Opis zadania →
Wypisz wiernie fragment tekstu o zakładaniu bloga, zaczynając od słów „Każdy z początków” i kontynuując aż do słów „(a może jednak?).”.

Źródło →
::::
Każdy z początków jest trudny - ten też. Nie tworzyłam nigdy bloga, nie spodziewałam się nawet, że zacznę, ale to idealny sposób na sprawdzenie siebie. Na sprawdzenie swojej systematyczności i samozaparcia. Nie wiem jeszcze, co z tego wyjdzie, ale to naprawdę świetny sposób na podzielenie się ze światem swoimi pomysłami. Pomysł na tego bloga nie jest niczym oryginalnym - to kolejny feszyn blożek, który pewnie do świata nie wniesie nic nowego (a może jednak?).
::::
Zestawienie danych →
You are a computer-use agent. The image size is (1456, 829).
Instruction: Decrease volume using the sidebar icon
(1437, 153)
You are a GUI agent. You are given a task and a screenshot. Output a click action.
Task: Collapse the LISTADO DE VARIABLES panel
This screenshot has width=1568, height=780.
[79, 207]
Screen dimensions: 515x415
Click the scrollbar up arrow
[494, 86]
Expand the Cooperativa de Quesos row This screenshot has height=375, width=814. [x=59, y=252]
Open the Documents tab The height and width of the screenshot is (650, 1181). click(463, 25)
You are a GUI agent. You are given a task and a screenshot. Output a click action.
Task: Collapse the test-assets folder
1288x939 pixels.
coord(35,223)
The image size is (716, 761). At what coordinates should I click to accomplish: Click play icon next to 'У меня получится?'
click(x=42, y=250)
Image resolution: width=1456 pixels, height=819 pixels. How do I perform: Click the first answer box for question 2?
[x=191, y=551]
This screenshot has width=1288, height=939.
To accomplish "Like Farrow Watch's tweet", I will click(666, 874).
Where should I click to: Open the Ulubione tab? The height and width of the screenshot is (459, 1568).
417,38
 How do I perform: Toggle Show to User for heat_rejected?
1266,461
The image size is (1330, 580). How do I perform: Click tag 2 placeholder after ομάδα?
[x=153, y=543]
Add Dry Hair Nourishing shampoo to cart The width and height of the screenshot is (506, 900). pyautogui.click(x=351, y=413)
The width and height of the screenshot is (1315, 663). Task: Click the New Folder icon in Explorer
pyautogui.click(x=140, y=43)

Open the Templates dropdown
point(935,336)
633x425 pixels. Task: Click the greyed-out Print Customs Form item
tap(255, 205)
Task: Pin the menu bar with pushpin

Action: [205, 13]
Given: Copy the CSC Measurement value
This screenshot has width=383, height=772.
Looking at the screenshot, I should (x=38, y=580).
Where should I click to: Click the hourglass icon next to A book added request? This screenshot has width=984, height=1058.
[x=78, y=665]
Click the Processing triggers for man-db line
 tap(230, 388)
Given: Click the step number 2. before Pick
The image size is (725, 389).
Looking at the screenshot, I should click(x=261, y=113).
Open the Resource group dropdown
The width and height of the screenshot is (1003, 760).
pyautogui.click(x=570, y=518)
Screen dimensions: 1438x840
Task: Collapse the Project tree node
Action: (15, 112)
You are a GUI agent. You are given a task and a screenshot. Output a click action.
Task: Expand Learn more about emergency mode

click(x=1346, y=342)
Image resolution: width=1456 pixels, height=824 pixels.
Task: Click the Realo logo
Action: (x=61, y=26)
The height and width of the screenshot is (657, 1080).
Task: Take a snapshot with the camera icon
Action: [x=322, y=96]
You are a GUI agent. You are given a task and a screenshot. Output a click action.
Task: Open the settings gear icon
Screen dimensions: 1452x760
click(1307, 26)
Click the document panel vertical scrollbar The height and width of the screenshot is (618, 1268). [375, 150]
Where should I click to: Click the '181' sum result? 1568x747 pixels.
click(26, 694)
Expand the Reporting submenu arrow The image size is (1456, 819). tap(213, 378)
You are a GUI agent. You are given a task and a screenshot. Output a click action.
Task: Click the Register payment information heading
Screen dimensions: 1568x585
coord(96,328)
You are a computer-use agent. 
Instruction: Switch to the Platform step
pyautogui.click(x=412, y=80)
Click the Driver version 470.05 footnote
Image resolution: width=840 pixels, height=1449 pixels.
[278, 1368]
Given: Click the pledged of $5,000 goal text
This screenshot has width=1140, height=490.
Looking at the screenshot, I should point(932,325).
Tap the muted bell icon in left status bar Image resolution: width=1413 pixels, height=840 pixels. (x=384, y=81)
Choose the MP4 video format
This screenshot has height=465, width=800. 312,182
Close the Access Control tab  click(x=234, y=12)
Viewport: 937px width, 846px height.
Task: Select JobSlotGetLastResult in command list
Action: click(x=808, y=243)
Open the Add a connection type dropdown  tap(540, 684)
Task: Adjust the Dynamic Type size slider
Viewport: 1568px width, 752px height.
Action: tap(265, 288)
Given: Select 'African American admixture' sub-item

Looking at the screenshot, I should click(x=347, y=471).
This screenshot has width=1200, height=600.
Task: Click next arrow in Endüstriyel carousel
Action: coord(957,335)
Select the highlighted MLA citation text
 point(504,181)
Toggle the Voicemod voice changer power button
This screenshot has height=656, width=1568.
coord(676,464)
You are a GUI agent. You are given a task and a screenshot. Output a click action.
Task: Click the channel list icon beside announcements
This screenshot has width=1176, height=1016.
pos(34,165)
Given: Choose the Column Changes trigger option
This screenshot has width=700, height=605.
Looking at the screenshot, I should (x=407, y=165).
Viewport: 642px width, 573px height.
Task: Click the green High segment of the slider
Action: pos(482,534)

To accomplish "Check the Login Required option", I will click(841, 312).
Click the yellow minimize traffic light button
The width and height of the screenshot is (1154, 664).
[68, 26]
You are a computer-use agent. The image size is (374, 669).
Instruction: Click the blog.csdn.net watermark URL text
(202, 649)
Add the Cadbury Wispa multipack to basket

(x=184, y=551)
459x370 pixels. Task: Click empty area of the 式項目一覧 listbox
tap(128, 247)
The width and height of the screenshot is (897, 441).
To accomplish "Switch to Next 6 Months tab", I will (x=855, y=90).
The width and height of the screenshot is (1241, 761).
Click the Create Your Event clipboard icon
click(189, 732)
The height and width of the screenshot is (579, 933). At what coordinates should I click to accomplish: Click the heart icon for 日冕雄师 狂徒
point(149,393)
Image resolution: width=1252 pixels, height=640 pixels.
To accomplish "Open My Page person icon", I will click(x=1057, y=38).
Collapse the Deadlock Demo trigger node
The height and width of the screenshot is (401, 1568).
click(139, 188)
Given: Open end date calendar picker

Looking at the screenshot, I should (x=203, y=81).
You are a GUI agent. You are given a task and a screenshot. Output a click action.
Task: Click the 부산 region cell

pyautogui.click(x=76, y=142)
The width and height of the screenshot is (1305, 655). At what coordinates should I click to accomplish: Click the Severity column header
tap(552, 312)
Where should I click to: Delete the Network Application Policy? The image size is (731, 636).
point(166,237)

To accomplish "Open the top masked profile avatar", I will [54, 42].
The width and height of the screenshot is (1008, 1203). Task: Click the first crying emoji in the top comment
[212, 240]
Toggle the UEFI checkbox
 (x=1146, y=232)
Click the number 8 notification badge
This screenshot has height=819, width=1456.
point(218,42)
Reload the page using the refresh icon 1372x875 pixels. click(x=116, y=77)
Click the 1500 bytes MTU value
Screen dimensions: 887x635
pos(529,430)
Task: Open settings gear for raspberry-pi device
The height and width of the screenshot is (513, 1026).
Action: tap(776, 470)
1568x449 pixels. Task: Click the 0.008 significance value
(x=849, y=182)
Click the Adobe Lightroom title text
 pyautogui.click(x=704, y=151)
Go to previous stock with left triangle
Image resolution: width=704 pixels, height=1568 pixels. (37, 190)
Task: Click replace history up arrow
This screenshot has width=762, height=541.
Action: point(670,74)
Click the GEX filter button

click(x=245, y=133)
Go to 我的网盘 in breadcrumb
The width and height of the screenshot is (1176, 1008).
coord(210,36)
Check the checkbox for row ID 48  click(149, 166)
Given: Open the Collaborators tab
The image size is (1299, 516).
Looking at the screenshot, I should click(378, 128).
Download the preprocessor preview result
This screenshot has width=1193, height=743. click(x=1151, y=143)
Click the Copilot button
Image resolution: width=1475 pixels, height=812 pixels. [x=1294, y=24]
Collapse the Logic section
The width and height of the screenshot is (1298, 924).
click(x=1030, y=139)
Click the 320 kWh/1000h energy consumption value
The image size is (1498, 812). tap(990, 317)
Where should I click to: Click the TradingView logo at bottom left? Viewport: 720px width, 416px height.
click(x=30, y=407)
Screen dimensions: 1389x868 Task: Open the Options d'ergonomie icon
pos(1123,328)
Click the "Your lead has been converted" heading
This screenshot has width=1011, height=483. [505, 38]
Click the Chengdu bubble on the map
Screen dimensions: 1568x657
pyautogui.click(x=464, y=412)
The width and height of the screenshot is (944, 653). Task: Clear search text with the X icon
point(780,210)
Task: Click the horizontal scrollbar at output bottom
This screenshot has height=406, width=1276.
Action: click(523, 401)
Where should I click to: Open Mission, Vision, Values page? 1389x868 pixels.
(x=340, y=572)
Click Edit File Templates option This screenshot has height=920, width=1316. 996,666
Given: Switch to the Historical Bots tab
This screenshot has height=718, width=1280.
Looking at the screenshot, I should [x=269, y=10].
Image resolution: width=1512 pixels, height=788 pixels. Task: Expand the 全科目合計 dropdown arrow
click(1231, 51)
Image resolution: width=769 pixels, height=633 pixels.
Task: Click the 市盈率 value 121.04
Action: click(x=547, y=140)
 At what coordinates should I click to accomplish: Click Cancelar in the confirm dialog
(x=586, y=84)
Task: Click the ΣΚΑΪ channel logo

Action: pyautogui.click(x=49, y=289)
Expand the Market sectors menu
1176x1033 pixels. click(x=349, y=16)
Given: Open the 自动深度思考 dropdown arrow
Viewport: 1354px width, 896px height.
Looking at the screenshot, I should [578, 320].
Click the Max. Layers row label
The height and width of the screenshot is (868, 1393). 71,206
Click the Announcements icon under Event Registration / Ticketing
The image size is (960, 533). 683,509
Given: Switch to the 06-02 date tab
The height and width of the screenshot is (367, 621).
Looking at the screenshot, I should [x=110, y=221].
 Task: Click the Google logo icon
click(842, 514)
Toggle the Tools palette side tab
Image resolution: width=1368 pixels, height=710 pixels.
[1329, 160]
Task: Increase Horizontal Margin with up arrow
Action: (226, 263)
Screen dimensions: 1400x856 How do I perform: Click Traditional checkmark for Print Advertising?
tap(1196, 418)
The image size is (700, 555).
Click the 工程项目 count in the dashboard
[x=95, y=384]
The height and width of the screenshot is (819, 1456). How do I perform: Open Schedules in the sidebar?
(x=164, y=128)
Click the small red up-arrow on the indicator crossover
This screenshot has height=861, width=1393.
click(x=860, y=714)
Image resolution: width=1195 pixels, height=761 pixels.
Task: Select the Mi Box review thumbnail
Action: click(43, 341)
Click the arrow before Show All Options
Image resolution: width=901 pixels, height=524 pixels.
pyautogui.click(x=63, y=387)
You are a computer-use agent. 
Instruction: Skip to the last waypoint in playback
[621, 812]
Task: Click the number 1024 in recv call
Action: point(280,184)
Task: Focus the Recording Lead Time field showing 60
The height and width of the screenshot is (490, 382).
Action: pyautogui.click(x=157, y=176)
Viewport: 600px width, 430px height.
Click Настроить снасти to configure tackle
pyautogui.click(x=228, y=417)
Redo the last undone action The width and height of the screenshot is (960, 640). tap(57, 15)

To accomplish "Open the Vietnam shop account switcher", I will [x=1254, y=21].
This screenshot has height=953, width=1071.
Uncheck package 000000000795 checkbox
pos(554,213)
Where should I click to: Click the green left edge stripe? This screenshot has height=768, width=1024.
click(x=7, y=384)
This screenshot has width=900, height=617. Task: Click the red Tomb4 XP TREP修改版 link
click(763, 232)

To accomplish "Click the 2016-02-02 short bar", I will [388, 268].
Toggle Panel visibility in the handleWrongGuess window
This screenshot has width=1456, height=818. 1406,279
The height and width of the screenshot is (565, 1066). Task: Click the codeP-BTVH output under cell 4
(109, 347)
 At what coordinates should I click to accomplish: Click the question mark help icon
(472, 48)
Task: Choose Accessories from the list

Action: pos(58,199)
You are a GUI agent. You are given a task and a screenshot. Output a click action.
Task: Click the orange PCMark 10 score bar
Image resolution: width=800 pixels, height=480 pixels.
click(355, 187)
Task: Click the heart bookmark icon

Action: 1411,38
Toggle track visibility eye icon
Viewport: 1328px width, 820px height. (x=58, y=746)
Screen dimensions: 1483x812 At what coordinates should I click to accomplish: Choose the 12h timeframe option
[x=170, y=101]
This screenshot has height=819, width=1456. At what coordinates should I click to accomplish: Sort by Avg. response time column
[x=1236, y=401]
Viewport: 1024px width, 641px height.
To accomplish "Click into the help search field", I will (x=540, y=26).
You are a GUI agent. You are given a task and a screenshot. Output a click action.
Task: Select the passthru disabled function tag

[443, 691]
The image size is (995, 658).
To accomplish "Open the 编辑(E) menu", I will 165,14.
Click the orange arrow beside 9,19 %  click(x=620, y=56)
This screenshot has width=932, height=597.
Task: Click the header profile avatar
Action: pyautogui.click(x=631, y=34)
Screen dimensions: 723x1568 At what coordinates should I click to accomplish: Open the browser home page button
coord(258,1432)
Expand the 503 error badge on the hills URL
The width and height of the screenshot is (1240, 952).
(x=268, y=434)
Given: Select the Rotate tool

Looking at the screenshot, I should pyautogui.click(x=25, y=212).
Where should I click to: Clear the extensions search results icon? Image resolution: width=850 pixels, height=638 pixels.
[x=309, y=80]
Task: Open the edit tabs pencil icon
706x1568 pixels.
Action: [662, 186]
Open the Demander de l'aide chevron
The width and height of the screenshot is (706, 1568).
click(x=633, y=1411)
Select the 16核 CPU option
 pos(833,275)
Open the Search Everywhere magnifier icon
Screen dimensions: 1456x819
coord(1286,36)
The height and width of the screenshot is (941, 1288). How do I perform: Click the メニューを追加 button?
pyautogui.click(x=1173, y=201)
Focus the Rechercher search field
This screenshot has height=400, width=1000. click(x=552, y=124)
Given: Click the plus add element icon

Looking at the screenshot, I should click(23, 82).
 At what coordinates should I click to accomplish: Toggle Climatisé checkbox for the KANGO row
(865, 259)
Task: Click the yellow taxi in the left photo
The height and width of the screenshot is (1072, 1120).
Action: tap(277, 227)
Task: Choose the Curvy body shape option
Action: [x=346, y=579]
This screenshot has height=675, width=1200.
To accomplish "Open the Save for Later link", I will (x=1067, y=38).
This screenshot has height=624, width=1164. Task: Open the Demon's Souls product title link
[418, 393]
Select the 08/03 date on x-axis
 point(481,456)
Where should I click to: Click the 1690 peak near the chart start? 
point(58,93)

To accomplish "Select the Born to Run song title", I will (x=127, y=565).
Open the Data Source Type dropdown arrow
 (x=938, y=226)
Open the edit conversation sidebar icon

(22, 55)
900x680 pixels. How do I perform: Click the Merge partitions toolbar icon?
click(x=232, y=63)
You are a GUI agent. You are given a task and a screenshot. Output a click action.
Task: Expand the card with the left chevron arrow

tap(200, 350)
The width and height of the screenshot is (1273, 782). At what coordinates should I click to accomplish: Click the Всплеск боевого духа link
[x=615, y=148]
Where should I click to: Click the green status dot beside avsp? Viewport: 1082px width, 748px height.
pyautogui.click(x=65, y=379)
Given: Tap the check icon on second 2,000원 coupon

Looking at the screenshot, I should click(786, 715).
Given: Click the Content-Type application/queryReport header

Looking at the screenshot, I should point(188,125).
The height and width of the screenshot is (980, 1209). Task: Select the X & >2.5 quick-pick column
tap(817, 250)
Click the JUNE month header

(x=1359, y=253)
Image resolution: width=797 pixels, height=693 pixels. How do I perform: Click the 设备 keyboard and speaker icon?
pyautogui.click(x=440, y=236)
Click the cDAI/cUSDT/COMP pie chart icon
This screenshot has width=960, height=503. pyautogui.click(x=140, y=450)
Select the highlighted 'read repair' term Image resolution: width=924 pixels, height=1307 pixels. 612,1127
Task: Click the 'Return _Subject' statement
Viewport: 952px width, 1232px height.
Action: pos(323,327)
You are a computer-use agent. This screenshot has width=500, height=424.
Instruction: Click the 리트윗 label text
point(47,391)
::::
Pełny wynik →
Każdy z początków jest trudny - ten też. Nie tworzyłam nigdy bloga, nie spodziewałam się nawet, że zacznę, ale to idealny sposób na sprawdzenie siebie. Na sprawdzenie swojej systematyczności i samozaparcia. Nie wiem jeszcze, co z tego wyjdzie, ale to naprawdę świetny sposób na podzielenie się ze światem swoimi pomysłami. Pomysł na tego bloga nie jest niczym oryginalnym - to kolejny feszyn blożek, który pewnie do świata nie wniesie nic nowego (a może jednak?).